Timothy Olan Montgomery, best known as Olan Montgomery or simply as "Olan," was an American actor and pop artist specializing in mixed-media portraiture. He was active in New York art circles as a photographer, painter, author, and actor in film and television. He died during the COVID-19 pandemic due to complications brought on by COVID-19.
Montgomery left college to begin his career as a make-up artist, working for several major modeling agencies in New York City, and for a number of prominent fashion magazines, including WWD, Glamour, Mademoiselle, Seventeen, and Cosmopolitan. Later in life, going only by his middle name of Olan, he was active in New York art circles as a photographer and painter. Montgomery was notable for his pop-art portraits as well as depictions of social issues, hate crime, and the gay party scene. He employed several techniques including one where his own photographic portraits were transferred to canvas and overlaid with paint or plastic, frequently making use of vibrant color in the process. "My media now is I take pictures, I paint on them, and I create different things," Montgomery told the New York Times in 2003, "so it's a combination of digital and plastic and acrylic — all the things that I think are modern art utensils for today." In March 2008 Village Voice columnist Michael Musto reviewed a book of Montgomery's unique portraiture, POP: Art Inspired by New York's Own Subcultures from Celebrity to Subway: Something More through Color and Light. Musto, himself a subject of Montgomery's work, described the artist's creative process:
"Olan starts by taking a photo of you while telling you how meaningful you are to society and/or how you have penetrating eyes. Then he does painty or digital things to the photo and emerges with a portrait that's generally super colorful and very true."

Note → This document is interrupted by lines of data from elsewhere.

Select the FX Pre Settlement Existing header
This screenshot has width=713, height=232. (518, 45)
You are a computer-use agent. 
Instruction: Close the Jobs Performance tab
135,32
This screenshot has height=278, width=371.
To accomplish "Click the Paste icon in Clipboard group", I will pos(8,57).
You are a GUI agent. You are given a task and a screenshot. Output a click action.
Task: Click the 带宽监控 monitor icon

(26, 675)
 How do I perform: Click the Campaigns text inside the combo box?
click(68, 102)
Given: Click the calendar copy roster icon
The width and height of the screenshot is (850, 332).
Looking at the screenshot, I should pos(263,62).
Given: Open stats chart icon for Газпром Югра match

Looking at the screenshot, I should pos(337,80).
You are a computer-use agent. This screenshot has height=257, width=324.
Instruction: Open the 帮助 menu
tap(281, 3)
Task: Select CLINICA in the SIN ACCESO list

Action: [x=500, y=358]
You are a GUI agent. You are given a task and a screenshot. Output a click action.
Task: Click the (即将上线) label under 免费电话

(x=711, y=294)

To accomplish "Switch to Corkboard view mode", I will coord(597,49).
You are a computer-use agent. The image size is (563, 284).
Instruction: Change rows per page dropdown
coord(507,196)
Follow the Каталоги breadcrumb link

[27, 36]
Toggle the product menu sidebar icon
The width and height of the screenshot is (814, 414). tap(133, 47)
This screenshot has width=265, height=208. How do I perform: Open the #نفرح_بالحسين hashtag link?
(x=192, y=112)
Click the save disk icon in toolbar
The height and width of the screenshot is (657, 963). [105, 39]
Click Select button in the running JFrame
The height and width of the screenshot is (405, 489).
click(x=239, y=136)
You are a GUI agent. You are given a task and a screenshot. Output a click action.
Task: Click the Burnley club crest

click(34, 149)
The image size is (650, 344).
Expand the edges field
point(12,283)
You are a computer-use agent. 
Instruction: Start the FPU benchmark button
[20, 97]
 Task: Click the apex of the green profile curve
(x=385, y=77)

"My work is an effort to capture an essence and place it into a perpetual freeze frame," Olan told Musto. "Why can't a nanosecond last forever?" In addition to more everyday themes, such as a multi-canvas study of the tellers of his local bank, Olan made himself known for his takes on celebrities, including images of Boy George, Justin Bond, and Rufus Wainwright, as well as Anne Hathaway, and Courtney Love.
Actor
Montgomery began to study acting as the first decade of the 21st century drew to a close. Beginning with a 2011 appearance in Boardwalk Empire, Montgomery found a place as a supporting actor in a lengthy series of television shows and feature films. He appeared in the 2014 film Appropriate Behavior as well as Hollywood Dirt, Haymaker, Alterscape, Already Gone, and The Irishman. Montgomery and his twin brother also starred as conjoined twins in the 2016 short Ham Heads, following up on a joint appearance in Frankie: Italian Roulette, a film which won the 2015 Oaxaca Film Fest in Mexico and the Nostro D'Argento in Rome in 2016. Montgomery's final large screen role came in 2020 with an appearance in The Roads Not Taken, directed by Sally Potter. He appeared in supporting roles on the television series My New Roommate, The Blacklist, Stranger Things, and . In addition to appearing in the work of others, Montgomery wrote and produced several of his own short films, including Rush Call Clown, three films released in 2017 — Silence =,Toggle, and Al & Ollie — and 2018's Babies to the World.
Death and legacy
In March 2020, Montgomery was hospitalized with COVID-19 at Long Island Jewish Medical Center in New York, one of the hospital's first victims of the pandemicvirus. He was sustained on a ventilator for 26 days before showing signs of recovery and being removed. However, his health subsequently turned for the worse, and he died on April 4, 2020, of complications of the respiratory virus, aged 56. In a 2009 interview Montgomery was asked by interviewer Manuel Dawson how he would like to be remembered by posterity. Montgomery replied:
"I would like to be remembered as the artist that cared and hopefully was able to use my art to bring people together or at least provided the platform through art to begin a dialogue based in mutual respect without preconception and judgment. I would hope that the work be remembered as a moment in pop culture when the importance of the individual became relevant and no longer reduced and devalued like washing powders and news headlines. We are vibrant individuals and we all count."